託管儲存是守衛資產安全的重要法門,也是傳統金融行業向區塊鏈行業的關鍵對映,更是加強資產安全的必由之路。
Cobo錢包創始人神魚向PANews表示,沒有足夠技術能力的中小區塊鏈企業,不應快速迭代業務,而應該考慮引入第三方託管服務以提升數字資產儲存安全的水平,還可以向相關機構加購保險。
建構多重錢包體系、引入托管服務是外部因素,資產安全還考驗著平臺的主觀道德風險。人人位元創始人趙東建議,平臺可以選擇儘可能地公開透明,邀請同行一起來監督自己以防止作惡。透明之後,企業一但挪用客戶的資產,各方都能有所注意,這就減小了客戶資產被挪用的可能性。
消除達摩克里斯之劍——合規風控
數字貨幣平臺仍然面對諸多不確定性,主動擁抱監管、合規,依法依規經營是減少政策和法律風險的必要條件。據PANews採訪,目前行業內一線數字貨幣平臺均建立了不同程度的合規風控,覆蓋事前、事中與事後的合規風控。

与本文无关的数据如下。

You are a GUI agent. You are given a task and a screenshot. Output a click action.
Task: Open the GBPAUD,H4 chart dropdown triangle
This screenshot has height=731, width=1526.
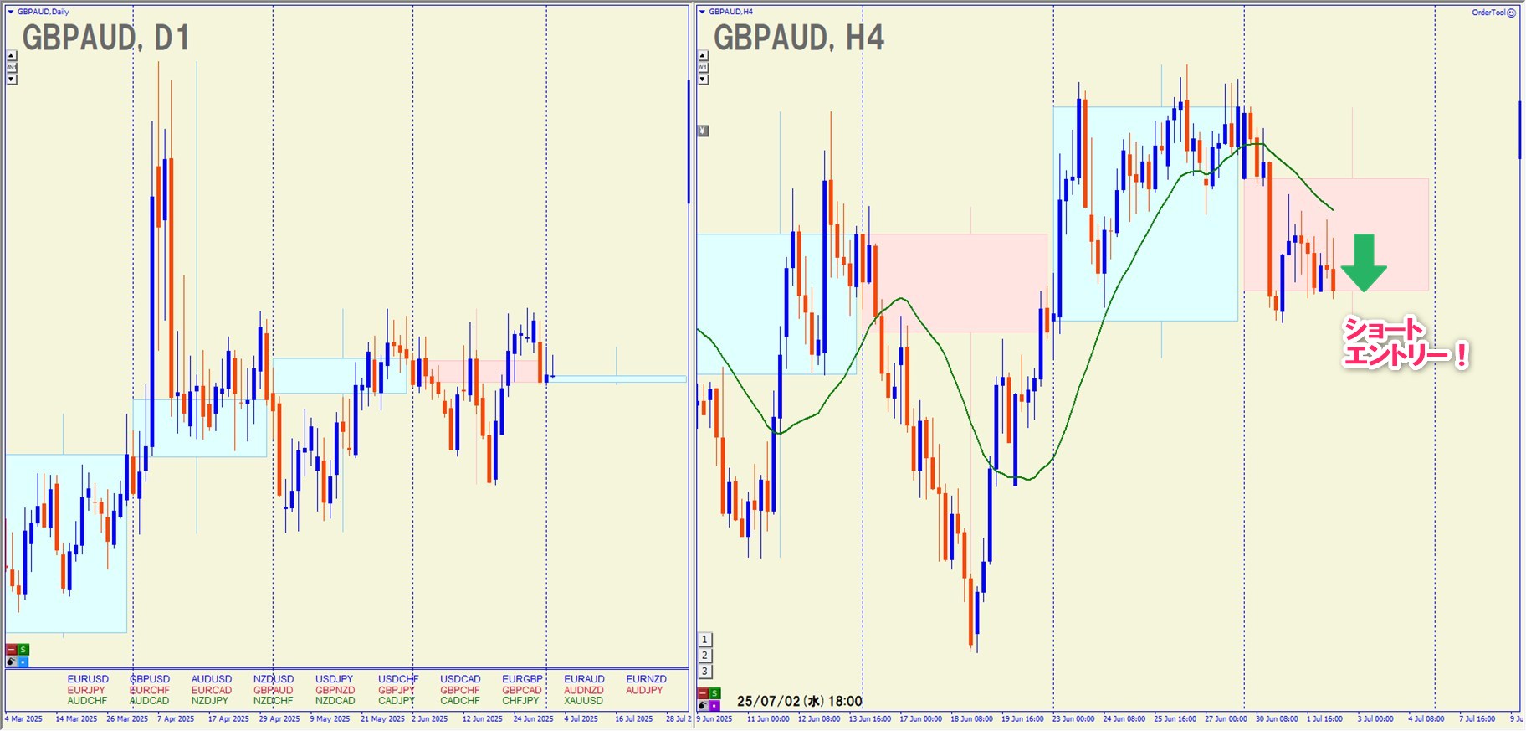coord(702,12)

火幣有一套標準化的 KYC/AML反洗錢系統,有嚴格的帳戶開戶原則及事前審查標準。
Matrixport持有香港信託公司牌照,並接受瑞士金融管理局(FINMA)的監督。
幣安透過分散式運營來分攤合規風險,如先後在日本、馬耳他、澤西島、新加坡等國與地區申請牌照,開設法幣交易通道。幣安官方向PANews表示,幣安在全球範圍內陸續與多個AML/KYC等合規公司及相關諮詢公司合作,如Chainalysis、Refinitiv、Ciphertrace、IdentityMind和Elliptic等。

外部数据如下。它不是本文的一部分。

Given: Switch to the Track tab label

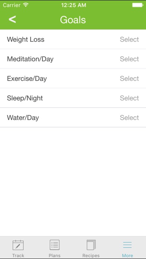Looking at the screenshot, I should pos(18,256).
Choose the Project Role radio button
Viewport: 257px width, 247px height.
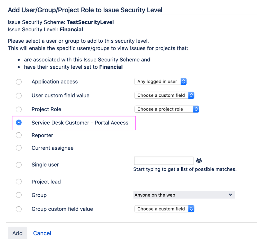tap(19, 109)
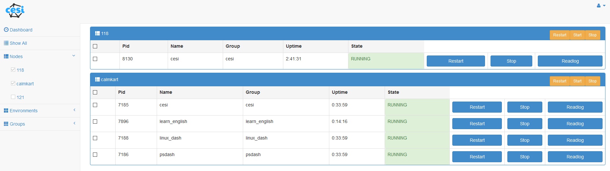Click the CeSI logo in the header
610x171 pixels.
pos(15,11)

OKEx風控負責人表示,合規部門負責OKEx內部各條產品線和業務線的合規稽覈,提供風險管理指引;法律內控部門提供專業的法律指導意見,規避法律風險。
構建平臺安全的守護神——技術風控
對於交易平臺來說,技術安全問題是最常見的風控問題,即使頭部大廠也難以避免。據報道,OKEx在2月27日晚至28日凌晨五點期間經歷數次DDoS(分散式拒絕服務攻擊),在28日29日期間,Bitfinex與幣安也均遭受同樣的攻擊,後者甚至一度出現短暫宕機。
牢固的技術之盾,是資產安全與平臺信譽的守護神。
Matrixport對包括交易、借貸等各業務的市場風險實現量化監控、自動策略對沖,以持牌機構要求建立網路安全、合規系統、隱私資料保護、技術風控,還僱傭全球領先的外部公司進行IT審計諮詢;
OKEx技術風控部門著重於技術風控,推出基於區塊鏈行業的CDS大資料風控安全大腦,專用於風險的監測,分析和處置。實現從“裝置、位置、行為、關係、習慣、賬戶”六個維度,全方位實時風險監控。

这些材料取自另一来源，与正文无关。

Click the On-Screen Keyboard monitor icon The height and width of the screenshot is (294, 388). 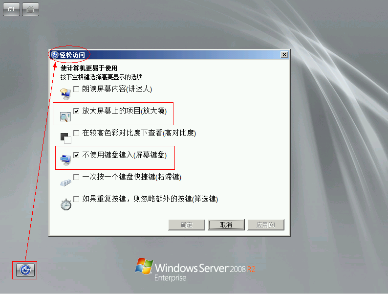click(65, 160)
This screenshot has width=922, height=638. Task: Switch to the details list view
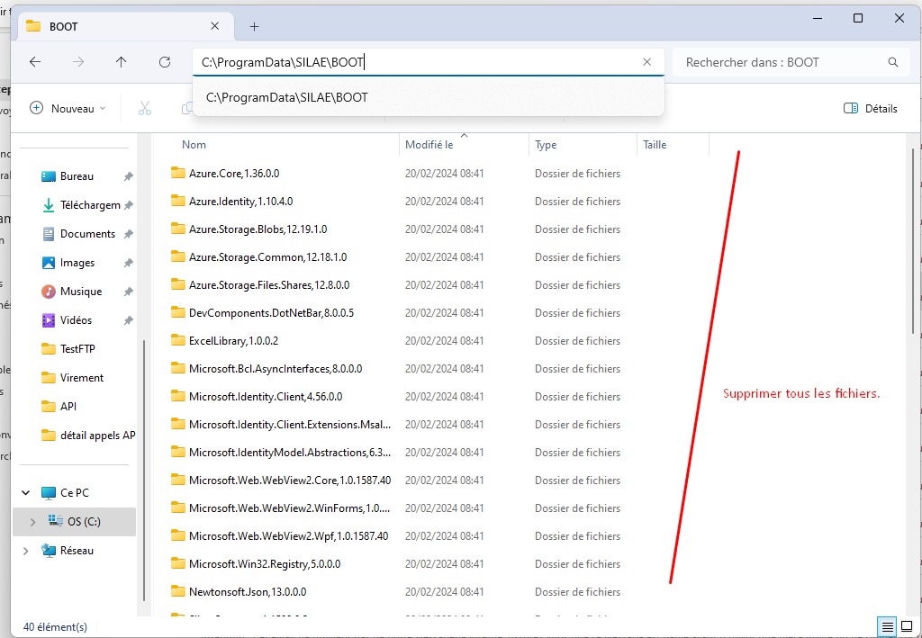click(887, 626)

幣安則構建了一套相對完善的風控系統與手段,基於具體的資料分析構建實時資料計算,以及線上機器學習模型(AI)智慧檢測等方式,對使用者與平臺的資產進行風險評估與安全保護。
房間裡的大象——內部風控
據全球領先諮詢、經紀公司Wills Towers Watson的保險理賠資料,近2/3的網路安全問題是由於內部員工疏忽瀆職導致的。神魚表示,區塊鏈企業內部的安全比外部更為重要,因為大部分安全事件爆出多是因為內外勾結或者駭客在內部潛伏很久,知悉內部架構。
從重要性來說,內部風控理應居於更高層級。無論是OKEx、火幣、幣安,還是Matrixport、Cobo,其負責人在內控方面都十分強調流程的規範梳理,以及明確的職責分工、許可權管理、定期的審計等標準措施。
幣安強調,他們針對平臺系統和許可權做了充分的隔離,使用了許可權和資訊管控的各類元件和流程,做到資訊許可權的最小化管理(PANews注:許可權最小化原則也稱最小授權或最小特權原則,指確保主體僅被授權執行任務與完成工作所必需的許可權)。
林榕坦言,Matrixport在內部嚴格許可權分離管理,建立了風控委員會體系,安全事件處理框架等。頗具特色的是,Matrixport除了對員工不定期進行風控相關培訓外,還會進行內部“釣魚執法”,比如給全員傳送模仿釣魚郵件,對疏於風控的職員建立“Wall of Sheep”等。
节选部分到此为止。